Interview: Brian Whittingham
Brian Whittingham is the recently-appointed Renfrewshire Makar. Peter Ross accompanied him on a poetic perambulation.
Bunnet pulled low against the wind off the water, his one good ear alert for the passing muse, Brian Whittingham, shipbuilder turned poet, leads the way along the riverbank to a boundary of his realm. We pass oystercatchers, joggers and dumped shopping trolleys clarted thick with mud. “This,” he says, “is a corner of Renfrewshire you wouldn’t normally visit.”
Whittingham, who is 68, is the Renfrewshire Makar, a sort of poet laureate for this part of Scotland. He was appointed in December 2018 and will hold the post for three years. He sees himself as a “missionary” – taking poetry into schools, to the pipe band championships, lo even unto St Mirren Park, where he hopes to persuade the chief executive that a poet-in-residence would be a good thing for the football club. “Poetry is perceived to be elitist, not accessible to the ordinary working person,” he says. He hopes to prove otherwise.
He is also expected to write around half a dozen poems each year, marking moments of significance in the area, and has made a start with a very moving piece, Cheering And Stomping, to commemorate the 90th anniversary of Paisley’s Glen Cinema disaster in which 71 children died.
Poetry is perceived to be elitist, not accessible to the ordinary working person
We are following the White Cart to its confluence with the Clyde. It is fun to notice a poet notice. As we walk, the lyrical cogs are birling in his brain. Across the river, mounted on the opposite bank, there is a metal sculpture of a hawk, russet with rust. Congregated at the foot of the plinth are several cormorants, inky wings held out to dry. “You wonder,” says Whittingham, “if all these birds have come to worship their god.”
He is the author of ten poetry collections including the excellent Bunnets and Bowlers, inspired by his years at the John Brown shipyard in Clydebank. He left school at 14, joined as an office boy, served an apprenticeship, and later worked as a plater. He was part of the crew who built the QE2.
His instinct is to resist any attempts to romanticise shipbuilding. Questions about his “deep love” for the yards are batted back. It was a hard life, he insists, which cost him a good deal of his hearing. Yes, there were amazing characters – among them one noted lothario known as “the knicker knocker from Duntocher” – but some awful swine, too. “I was quite terrified of some of the men I worked with, particularly when they were drunk.” There was one journeyman in particular: “He used to throw hammers at Catholics. This is the person who was supposedly teaching you your trade.”

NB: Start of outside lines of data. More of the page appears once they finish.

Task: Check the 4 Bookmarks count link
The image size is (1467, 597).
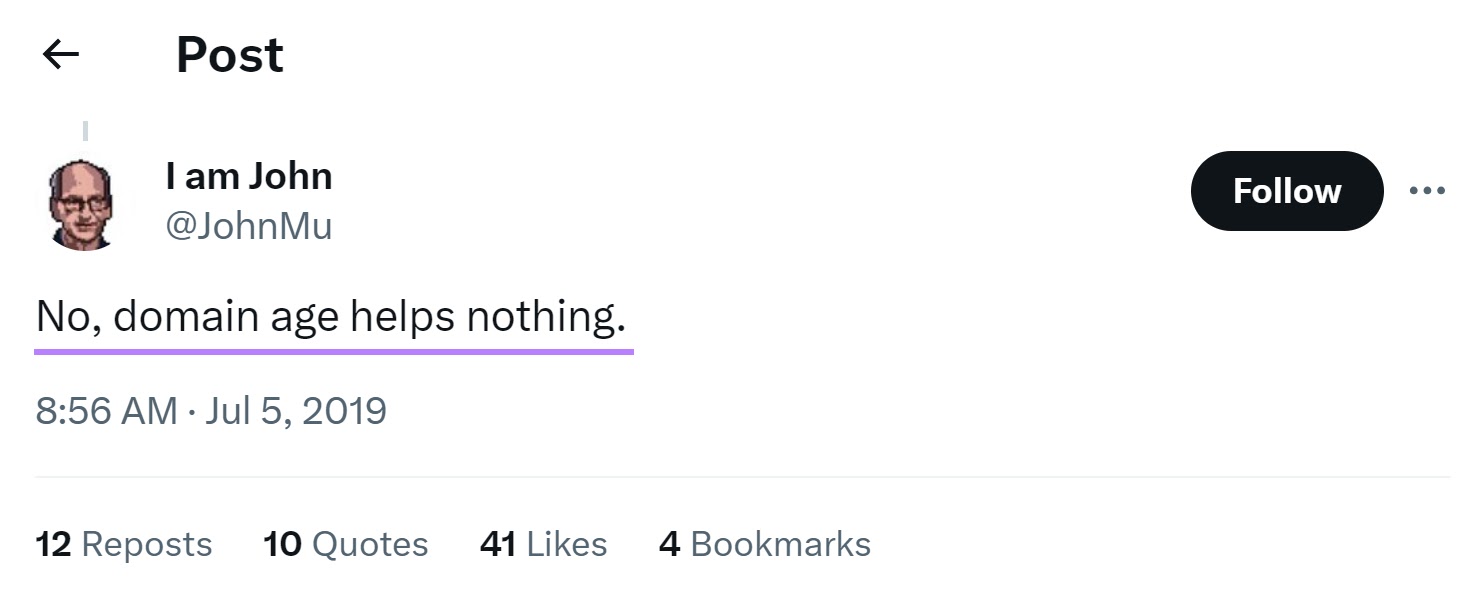Action: tap(765, 544)
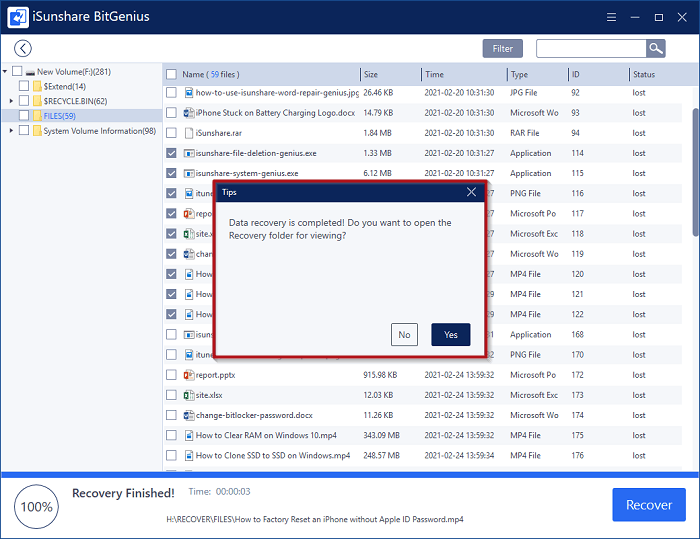Image resolution: width=700 pixels, height=539 pixels.
Task: Uncheck the isunshare-file-deletion-genius.exe checkbox
Action: point(171,153)
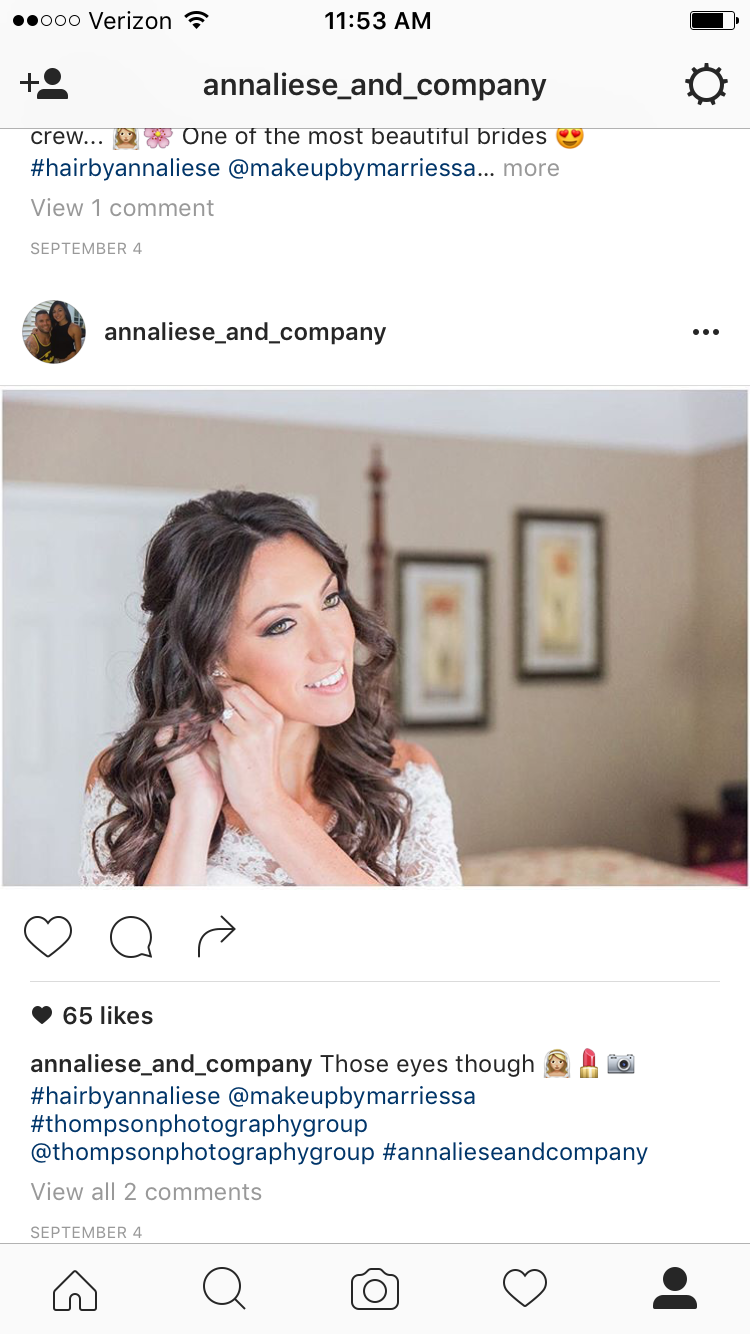Go to Home tab
The image size is (750, 1334).
click(x=75, y=1289)
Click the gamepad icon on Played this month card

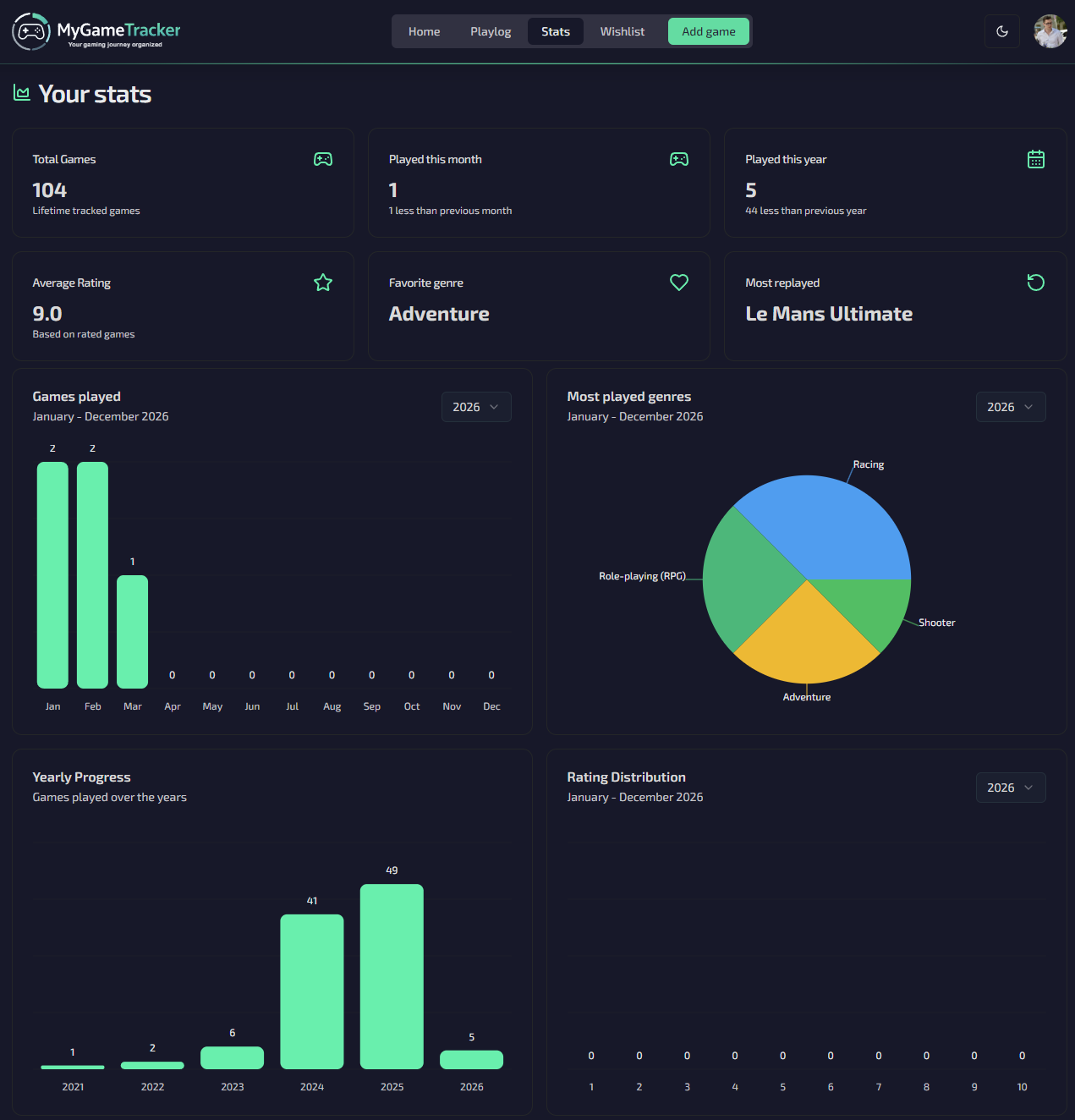point(679,159)
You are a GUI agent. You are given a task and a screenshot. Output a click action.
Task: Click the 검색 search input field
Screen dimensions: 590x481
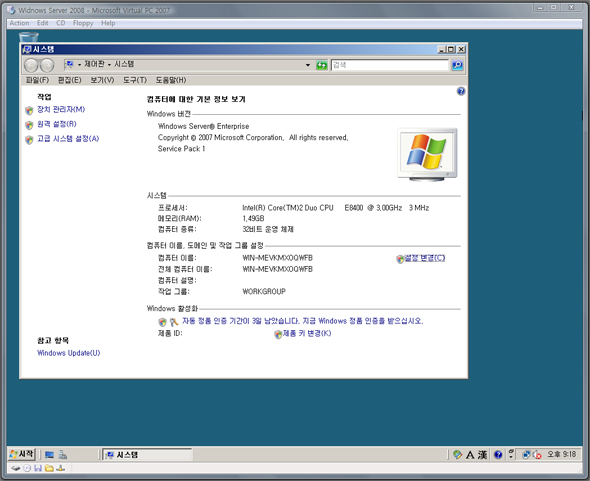(390, 65)
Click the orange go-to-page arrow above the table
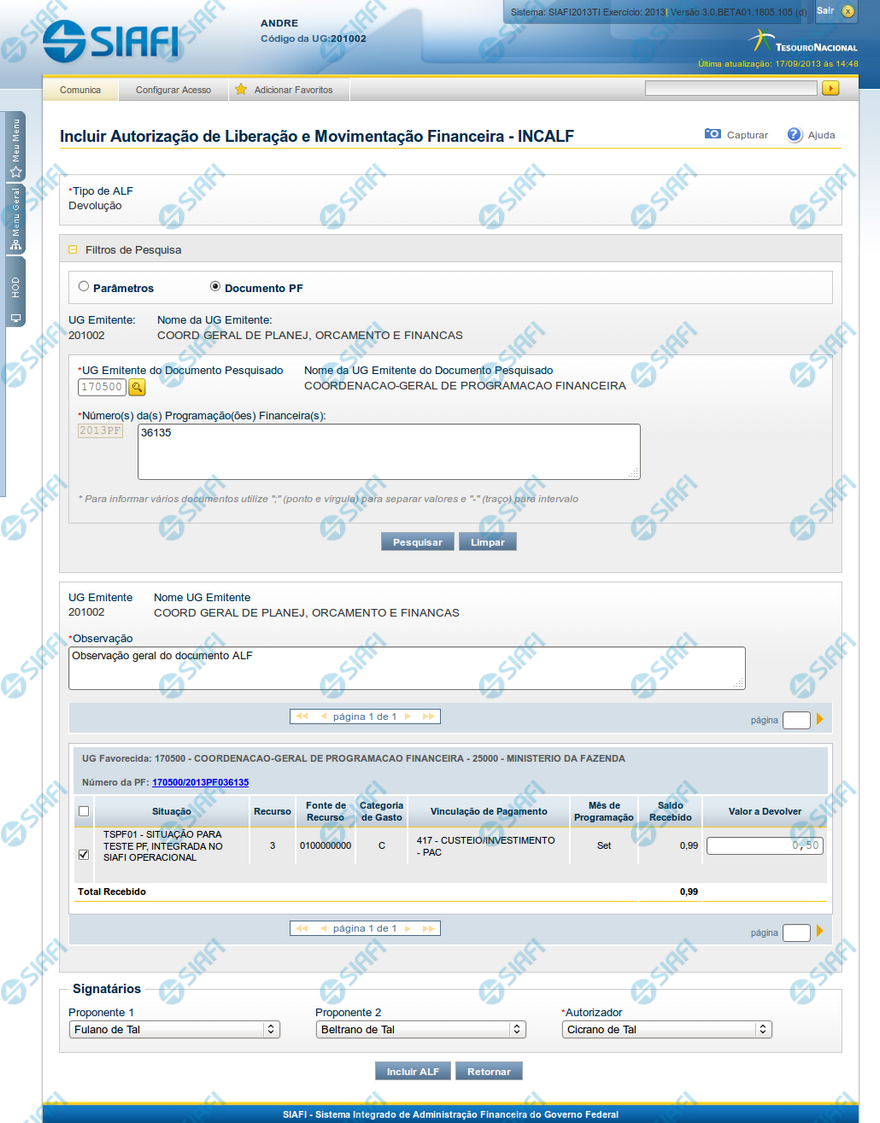Screen dimensions: 880x1123 (x=820, y=719)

Born and raised in Glasgow, it was while living in Renfrew that Whittingham began to write. He joined the Paisley Writers Group, which met at the Central Library, and was introduced to established talents including James Kelman and Agnes Owens. “It totally changed my life” Is there an issue, does he think, with a Weegie rather than a Buddy being the Renfrewshire Makar? A shake of the head: “We’re all citizens of the world, aren’t we?”
Before long, we arrive at our destination: the meeting of the Cart and the Clyde. Across the water lies West Dunbartonshire, which must get by without an official poet of its own. Whittingham points out the old slipway where – on September 20th, 1967 – the QE2 launched. He watched it from inside John Brown’s, itself long gone. Sometimes he climbs to the top of the Titan Crane and, looking down, can still see the phantom shipyard, a Clydeside ghost.
We turn and walk back. Up ahead, on the riverbank, an old couple are hunkered about some business. They stand as we pass. Whittingham says hello: “Have youse lost somethin’?”
“No, no,” says the man, who is holding a rake. “Recovering something.”
The woman smiles from within her headscarf. “We hope that we’re rescuin’ a rare plant.”
“Oh, right,” says Whittingham. “What plant’s that then?”
“Grass,” says the woman.
Just grass. They are picking up empty bottles and raking away driftwood in the hope of exposing the riverbank to the light, encouraging growth. At the side of the brown water, they would like to see green. Here, amid the mud and tidal trash, a small moment, the poetry of the everyday.
“Do youse walk up and down here a lot?” Whittingham asks.
“Oh aye,” says the woman. “Long may it last.”